Demo: Paris Traffic Network Analysis
The traffic network in Paris is equipped with more than 3,500 sensors uniformly distributed across the city. Each sensor provides two key pieces of information:
- Occupancy rate (k) – This represents the percentage of time vehicles occupy the sensor’s loop over a fixed time interval.
- Flow (q) – The number of vehicles passing through the sensor’s metering point during the same fixed time interval.
Preliminary results have revealed patterns that most Parisians would recognize, such as high congestion on “Boulevard Périphérique” early in the morning and around 6 PM on working days. However, the data also uncovers other interesting insights, such as unique traffic behaviors in touristic neighborhoods and central business districts.

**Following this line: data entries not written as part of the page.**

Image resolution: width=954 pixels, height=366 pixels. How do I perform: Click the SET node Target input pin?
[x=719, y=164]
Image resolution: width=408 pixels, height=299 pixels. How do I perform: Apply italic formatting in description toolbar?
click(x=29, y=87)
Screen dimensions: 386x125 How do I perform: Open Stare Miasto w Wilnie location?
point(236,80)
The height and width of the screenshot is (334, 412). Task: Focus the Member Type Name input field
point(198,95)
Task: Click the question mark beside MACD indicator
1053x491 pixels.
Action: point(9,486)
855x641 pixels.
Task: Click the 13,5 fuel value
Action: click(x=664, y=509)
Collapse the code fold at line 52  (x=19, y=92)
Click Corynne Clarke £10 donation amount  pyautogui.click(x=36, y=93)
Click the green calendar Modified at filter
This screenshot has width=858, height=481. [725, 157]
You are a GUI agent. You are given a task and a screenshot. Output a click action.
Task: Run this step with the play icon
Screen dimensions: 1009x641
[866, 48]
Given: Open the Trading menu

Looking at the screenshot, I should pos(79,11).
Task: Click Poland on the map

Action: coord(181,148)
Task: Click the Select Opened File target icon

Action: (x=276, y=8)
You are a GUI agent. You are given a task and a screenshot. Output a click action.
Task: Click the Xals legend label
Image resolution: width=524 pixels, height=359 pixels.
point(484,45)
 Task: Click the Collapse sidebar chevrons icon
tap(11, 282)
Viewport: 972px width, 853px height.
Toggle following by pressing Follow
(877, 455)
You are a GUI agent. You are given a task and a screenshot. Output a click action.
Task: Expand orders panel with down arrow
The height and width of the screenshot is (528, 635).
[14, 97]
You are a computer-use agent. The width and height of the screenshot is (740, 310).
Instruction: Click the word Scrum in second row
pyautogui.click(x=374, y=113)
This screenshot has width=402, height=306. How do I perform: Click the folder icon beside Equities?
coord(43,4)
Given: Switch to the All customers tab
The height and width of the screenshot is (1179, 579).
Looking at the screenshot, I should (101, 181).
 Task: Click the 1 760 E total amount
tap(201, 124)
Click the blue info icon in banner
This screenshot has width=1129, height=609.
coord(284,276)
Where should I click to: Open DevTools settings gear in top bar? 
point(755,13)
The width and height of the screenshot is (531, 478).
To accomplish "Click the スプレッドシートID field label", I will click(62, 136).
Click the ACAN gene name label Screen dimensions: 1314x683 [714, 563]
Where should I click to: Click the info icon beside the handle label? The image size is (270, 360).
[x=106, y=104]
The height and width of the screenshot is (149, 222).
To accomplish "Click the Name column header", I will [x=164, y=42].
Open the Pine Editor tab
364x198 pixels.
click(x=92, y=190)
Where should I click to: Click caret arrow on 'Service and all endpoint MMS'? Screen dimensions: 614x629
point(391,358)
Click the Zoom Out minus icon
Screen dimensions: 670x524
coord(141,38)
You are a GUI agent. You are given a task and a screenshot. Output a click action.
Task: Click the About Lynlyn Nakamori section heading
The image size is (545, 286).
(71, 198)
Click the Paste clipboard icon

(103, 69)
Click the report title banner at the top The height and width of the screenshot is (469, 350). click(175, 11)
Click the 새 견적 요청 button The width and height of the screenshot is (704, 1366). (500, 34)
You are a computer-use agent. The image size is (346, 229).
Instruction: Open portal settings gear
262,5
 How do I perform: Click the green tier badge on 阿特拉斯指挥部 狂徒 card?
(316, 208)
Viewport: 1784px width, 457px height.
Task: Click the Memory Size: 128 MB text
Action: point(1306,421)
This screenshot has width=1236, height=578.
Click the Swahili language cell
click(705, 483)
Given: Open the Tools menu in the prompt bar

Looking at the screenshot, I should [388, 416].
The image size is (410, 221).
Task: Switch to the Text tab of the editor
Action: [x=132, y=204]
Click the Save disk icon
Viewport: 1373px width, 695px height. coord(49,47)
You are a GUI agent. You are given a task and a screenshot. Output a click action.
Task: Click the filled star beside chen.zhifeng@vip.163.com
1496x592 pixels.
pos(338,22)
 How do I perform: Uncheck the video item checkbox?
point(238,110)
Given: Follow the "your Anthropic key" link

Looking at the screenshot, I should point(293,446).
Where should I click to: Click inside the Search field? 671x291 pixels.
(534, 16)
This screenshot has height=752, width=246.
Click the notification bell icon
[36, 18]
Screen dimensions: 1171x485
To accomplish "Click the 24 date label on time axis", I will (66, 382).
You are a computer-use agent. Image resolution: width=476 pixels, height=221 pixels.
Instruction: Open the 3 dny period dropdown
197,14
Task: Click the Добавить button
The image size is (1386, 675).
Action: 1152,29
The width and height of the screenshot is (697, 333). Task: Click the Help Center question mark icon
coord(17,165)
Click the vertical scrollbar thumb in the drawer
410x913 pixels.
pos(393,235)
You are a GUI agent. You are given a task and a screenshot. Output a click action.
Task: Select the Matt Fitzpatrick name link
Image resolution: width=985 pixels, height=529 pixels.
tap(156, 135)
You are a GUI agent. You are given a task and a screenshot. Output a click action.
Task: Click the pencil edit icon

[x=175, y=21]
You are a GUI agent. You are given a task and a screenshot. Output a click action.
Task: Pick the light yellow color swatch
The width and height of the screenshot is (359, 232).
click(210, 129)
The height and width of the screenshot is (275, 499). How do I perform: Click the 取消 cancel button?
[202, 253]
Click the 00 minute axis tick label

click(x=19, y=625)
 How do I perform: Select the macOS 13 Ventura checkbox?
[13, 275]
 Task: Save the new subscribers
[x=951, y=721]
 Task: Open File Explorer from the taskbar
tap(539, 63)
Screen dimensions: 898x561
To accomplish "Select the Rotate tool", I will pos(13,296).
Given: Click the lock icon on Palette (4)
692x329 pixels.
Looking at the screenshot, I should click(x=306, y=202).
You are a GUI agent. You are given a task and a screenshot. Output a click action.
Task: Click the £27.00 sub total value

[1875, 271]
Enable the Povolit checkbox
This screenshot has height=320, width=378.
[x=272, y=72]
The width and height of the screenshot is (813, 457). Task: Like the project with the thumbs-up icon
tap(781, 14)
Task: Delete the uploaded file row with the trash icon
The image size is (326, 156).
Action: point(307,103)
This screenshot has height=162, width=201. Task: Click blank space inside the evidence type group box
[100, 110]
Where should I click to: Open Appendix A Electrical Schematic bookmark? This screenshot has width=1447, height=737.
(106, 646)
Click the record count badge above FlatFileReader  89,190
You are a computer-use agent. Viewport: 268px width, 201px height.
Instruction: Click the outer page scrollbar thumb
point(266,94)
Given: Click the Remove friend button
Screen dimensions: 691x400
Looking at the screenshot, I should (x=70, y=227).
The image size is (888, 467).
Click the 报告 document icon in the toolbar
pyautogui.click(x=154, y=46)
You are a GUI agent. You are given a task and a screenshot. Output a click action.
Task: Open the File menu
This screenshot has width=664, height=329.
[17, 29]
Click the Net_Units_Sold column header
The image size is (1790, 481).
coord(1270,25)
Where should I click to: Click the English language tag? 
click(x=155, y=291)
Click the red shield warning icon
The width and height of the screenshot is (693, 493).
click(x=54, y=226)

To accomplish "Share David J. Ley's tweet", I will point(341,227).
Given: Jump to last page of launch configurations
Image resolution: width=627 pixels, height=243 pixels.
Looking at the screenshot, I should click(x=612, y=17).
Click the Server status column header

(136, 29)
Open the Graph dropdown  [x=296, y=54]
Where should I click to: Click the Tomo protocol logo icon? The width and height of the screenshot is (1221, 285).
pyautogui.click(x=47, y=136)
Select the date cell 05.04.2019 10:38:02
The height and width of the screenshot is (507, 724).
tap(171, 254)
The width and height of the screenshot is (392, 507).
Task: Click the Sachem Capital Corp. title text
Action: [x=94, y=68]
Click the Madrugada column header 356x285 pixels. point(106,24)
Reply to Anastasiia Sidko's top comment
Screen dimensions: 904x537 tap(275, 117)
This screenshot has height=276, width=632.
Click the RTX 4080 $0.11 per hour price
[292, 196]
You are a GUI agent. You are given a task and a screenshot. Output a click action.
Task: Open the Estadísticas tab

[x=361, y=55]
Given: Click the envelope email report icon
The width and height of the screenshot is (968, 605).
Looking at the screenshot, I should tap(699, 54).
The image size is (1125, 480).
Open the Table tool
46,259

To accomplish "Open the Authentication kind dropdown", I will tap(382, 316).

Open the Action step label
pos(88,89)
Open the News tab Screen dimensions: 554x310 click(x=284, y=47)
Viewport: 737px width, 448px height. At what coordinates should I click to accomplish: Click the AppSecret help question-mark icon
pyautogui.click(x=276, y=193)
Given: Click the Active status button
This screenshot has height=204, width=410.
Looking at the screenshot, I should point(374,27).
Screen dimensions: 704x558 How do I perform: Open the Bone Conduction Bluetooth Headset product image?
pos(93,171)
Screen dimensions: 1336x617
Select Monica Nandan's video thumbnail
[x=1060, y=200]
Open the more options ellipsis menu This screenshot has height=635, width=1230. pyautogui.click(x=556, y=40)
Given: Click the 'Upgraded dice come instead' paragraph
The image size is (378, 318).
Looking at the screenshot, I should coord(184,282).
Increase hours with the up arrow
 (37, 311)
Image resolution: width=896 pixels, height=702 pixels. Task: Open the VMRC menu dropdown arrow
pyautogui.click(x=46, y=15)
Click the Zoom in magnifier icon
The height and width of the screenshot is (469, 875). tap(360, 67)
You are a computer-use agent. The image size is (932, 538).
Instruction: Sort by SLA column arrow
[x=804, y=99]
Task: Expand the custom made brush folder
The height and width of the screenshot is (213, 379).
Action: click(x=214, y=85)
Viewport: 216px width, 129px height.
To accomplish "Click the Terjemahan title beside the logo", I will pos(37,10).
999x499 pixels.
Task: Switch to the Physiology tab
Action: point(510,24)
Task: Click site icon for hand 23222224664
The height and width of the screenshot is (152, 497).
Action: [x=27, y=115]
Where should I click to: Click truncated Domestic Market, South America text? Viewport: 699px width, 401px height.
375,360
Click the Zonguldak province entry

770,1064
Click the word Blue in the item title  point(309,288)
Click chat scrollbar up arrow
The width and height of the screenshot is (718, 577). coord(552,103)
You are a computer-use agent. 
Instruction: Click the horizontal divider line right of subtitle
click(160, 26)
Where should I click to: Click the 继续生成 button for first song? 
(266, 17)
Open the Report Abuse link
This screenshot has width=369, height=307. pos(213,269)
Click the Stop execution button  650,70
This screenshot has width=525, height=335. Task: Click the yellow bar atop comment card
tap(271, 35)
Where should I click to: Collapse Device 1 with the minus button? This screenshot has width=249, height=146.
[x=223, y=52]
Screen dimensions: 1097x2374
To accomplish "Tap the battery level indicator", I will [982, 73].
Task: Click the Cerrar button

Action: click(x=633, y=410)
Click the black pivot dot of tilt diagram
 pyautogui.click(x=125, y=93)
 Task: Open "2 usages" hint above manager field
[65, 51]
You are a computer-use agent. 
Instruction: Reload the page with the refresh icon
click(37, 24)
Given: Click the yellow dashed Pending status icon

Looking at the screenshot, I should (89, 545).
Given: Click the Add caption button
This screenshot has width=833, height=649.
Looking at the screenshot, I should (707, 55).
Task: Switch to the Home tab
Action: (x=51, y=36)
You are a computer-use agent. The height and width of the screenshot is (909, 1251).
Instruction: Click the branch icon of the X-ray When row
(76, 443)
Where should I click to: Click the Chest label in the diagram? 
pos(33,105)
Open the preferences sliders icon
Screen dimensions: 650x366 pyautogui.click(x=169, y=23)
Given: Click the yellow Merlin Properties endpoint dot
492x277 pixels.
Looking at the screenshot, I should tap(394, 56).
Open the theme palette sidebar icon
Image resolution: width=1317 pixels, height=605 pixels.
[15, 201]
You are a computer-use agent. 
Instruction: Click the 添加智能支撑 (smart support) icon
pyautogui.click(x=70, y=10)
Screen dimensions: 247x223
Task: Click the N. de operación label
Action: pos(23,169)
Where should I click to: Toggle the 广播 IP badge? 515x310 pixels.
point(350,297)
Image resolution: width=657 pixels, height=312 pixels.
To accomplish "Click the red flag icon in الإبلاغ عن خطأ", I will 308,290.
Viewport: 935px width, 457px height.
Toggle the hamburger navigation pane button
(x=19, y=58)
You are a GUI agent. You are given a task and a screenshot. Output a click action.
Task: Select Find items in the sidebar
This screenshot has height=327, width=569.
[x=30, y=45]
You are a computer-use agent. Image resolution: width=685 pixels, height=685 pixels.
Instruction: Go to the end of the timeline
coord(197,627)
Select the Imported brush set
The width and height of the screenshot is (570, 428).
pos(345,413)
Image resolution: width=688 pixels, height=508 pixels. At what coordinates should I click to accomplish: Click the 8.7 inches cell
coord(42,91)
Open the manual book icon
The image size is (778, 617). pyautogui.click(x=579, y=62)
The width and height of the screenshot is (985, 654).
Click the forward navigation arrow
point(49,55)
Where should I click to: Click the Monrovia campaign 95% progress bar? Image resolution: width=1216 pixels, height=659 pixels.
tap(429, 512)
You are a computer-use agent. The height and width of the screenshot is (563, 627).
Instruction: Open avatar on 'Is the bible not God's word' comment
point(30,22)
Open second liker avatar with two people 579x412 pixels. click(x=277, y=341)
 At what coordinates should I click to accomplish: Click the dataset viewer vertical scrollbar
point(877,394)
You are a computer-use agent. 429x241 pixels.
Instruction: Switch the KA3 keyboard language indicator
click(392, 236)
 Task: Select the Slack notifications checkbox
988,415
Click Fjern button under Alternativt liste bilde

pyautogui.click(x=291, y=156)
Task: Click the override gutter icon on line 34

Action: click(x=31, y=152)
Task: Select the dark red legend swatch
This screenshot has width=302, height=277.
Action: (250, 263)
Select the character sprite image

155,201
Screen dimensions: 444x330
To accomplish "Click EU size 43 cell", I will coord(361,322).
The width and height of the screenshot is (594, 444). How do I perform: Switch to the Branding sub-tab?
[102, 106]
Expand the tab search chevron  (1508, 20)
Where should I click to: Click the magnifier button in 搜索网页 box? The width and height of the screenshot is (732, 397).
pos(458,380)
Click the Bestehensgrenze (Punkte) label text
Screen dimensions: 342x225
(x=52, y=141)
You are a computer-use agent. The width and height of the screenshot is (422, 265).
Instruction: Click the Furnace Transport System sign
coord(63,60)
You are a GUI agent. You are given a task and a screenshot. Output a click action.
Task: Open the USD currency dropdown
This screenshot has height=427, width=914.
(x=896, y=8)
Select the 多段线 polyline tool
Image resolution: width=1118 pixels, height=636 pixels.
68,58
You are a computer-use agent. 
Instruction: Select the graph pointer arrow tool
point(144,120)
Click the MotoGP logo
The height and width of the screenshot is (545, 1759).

One particularly intriguing observation is the relationship between occupancy rate (k) and flow (q). It seems that this relationship may offer insights into the geometrical shape of the roads. For instance, changes in the occupancy rate as the flow increases resemble principles from fluid mechanics, where fluid dynamics equations describe the propagation of fluids in various environments. This analogy might provide a deeper understanding of traffic flow behavior in urban networks.
Next Steps:
- Build a forecasting model: The next step is to create a predictive model for each sensor node, aiming to forecast traffic conditions based on historical data.
- Geographical dependencies: Another key area for exploration is how geographical dependencies between nodes can be modeled. For example, a traffic jam in one street at time t-1 often results in congestion in nearby streets shortly after. Modeling these dependencies could significantly improve forecasting accuracy.